Reproduce the records below exactly as shown.

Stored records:
********************

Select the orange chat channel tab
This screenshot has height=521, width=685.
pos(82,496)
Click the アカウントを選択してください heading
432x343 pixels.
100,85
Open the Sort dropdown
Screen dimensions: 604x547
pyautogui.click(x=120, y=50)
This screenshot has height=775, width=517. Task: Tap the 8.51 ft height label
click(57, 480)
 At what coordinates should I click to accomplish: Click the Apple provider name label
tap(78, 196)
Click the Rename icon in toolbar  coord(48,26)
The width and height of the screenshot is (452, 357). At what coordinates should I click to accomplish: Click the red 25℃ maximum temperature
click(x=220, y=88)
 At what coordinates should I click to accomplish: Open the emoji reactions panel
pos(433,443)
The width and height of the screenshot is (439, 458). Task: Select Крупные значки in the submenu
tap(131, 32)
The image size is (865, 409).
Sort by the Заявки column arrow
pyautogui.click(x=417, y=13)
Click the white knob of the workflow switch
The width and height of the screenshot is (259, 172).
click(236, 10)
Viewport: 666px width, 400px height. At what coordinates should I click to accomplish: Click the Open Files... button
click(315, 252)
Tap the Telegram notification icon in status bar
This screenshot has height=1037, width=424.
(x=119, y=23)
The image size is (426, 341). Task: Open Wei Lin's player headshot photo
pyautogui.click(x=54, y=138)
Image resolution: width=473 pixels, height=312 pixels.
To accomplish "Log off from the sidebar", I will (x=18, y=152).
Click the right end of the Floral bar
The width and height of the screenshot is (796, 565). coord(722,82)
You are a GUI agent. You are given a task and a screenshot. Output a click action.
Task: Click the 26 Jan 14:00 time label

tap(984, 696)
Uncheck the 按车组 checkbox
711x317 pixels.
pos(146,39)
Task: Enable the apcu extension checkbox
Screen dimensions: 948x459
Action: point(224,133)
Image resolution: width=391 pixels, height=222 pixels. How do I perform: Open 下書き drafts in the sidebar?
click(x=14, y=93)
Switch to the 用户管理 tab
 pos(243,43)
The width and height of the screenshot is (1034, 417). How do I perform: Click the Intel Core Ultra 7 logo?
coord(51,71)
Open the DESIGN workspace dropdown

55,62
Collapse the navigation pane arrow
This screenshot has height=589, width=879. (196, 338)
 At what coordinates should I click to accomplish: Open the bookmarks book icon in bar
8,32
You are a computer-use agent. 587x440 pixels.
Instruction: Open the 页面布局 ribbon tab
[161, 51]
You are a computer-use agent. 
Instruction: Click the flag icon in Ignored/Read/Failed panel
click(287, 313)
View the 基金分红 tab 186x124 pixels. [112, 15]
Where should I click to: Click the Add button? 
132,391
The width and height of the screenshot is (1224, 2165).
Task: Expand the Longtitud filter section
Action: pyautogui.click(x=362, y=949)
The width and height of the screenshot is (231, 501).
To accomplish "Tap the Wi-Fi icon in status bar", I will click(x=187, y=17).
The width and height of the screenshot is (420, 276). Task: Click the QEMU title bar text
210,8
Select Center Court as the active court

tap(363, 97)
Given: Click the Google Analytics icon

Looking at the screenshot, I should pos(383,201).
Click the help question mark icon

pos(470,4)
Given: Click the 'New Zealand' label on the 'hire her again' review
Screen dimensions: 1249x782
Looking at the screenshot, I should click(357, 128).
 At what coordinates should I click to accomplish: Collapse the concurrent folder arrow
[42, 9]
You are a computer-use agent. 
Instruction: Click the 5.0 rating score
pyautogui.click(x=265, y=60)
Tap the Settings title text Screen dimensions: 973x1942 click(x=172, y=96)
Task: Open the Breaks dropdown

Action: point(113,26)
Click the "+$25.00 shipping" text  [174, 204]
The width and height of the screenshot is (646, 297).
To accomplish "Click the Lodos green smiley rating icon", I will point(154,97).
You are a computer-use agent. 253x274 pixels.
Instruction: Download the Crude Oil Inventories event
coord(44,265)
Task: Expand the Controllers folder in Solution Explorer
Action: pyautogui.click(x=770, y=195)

********************

## TASK OUTPUT
Select the orange chat channel tab
This screenshot has height=521, width=685.
pos(82,496)
Click the アカウントを選択してください heading
432x343 pixels.
100,85
Open the Sort dropdown
Screen dimensions: 604x547
pyautogui.click(x=120, y=50)
This screenshot has height=775, width=517. Task: Tap the 8.51 ft height label
click(57, 480)
 At what coordinates should I click to accomplish: Click the Apple provider name label
tap(78, 196)
Click the Rename icon in toolbar  coord(48,26)
The width and height of the screenshot is (452, 357). At what coordinates should I click to accomplish: Click the red 25℃ maximum temperature
click(x=220, y=88)
 At what coordinates should I click to accomplish: Open the emoji reactions panel
pos(433,443)
The width and height of the screenshot is (439, 458). Task: Select Крупные значки in the submenu
tap(131, 32)
The image size is (865, 409).
Sort by the Заявки column arrow
pyautogui.click(x=417, y=13)
Click the white knob of the workflow switch
The width and height of the screenshot is (259, 172).
click(236, 10)
Viewport: 666px width, 400px height. At what coordinates should I click to accomplish: Click the Open Files... button
click(315, 252)
Tap the Telegram notification icon in status bar
This screenshot has height=1037, width=424.
(x=119, y=23)
The image size is (426, 341). Task: Open Wei Lin's player headshot photo
pyautogui.click(x=54, y=138)
Image resolution: width=473 pixels, height=312 pixels.
To accomplish "Log off from the sidebar", I will (x=18, y=152).
Click the right end of the Floral bar
The width and height of the screenshot is (796, 565). coord(722,82)
You are a GUI agent. You are given a task and a screenshot. Output a click action.
Task: Click the 26 Jan 14:00 time label

tap(984, 696)
Uncheck the 按车组 checkbox
711x317 pixels.
pos(146,39)
Task: Enable the apcu extension checkbox
Screen dimensions: 948x459
Action: point(224,133)
Image resolution: width=391 pixels, height=222 pixels. How do I perform: Open 下書き drafts in the sidebar?
click(x=14, y=93)
Switch to the 用户管理 tab
 pos(243,43)
The width and height of the screenshot is (1034, 417). How do I perform: Click the Intel Core Ultra 7 logo?
coord(51,71)
Open the DESIGN workspace dropdown

55,62
Collapse the navigation pane arrow
This screenshot has height=589, width=879. (196, 338)
 At what coordinates should I click to accomplish: Open the bookmarks book icon in bar
8,32
You are a computer-use agent. 587x440 pixels.
Instruction: Open the 页面布局 ribbon tab
[161, 51]
You are a computer-use agent. 
Instruction: Click the flag icon in Ignored/Read/Failed panel
click(287, 313)
View the 基金分红 tab 186x124 pixels. [112, 15]
Where should I click to: Click the Add button? 
132,391
The width and height of the screenshot is (1224, 2165).
Task: Expand the Longtitud filter section
Action: pyautogui.click(x=362, y=949)
The width and height of the screenshot is (231, 501).
To accomplish "Tap the Wi-Fi icon in status bar", I will click(x=187, y=17).
The width and height of the screenshot is (420, 276). Task: Click the QEMU title bar text
210,8
Select Center Court as the active court

tap(363, 97)
Given: Click the Google Analytics icon

Looking at the screenshot, I should pos(383,201).
Click the help question mark icon

pos(470,4)
Given: Click the 'New Zealand' label on the 'hire her again' review
Screen dimensions: 1249x782
Looking at the screenshot, I should click(357, 128).
 At what coordinates should I click to accomplish: Collapse the concurrent folder arrow
[42, 9]
You are a computer-use agent. 
Instruction: Click the 5.0 rating score
pyautogui.click(x=265, y=60)
Tap the Settings title text Screen dimensions: 973x1942 click(x=172, y=96)
Task: Open the Breaks dropdown

Action: point(113,26)
Click the "+$25.00 shipping" text  [174, 204]
The width and height of the screenshot is (646, 297).
To accomplish "Click the Lodos green smiley rating icon", I will point(154,97).
You are a computer-use agent. 253x274 pixels.
Instruction: Download the Crude Oil Inventories event
coord(44,265)
Task: Expand the Controllers folder in Solution Explorer
Action: pyautogui.click(x=770, y=195)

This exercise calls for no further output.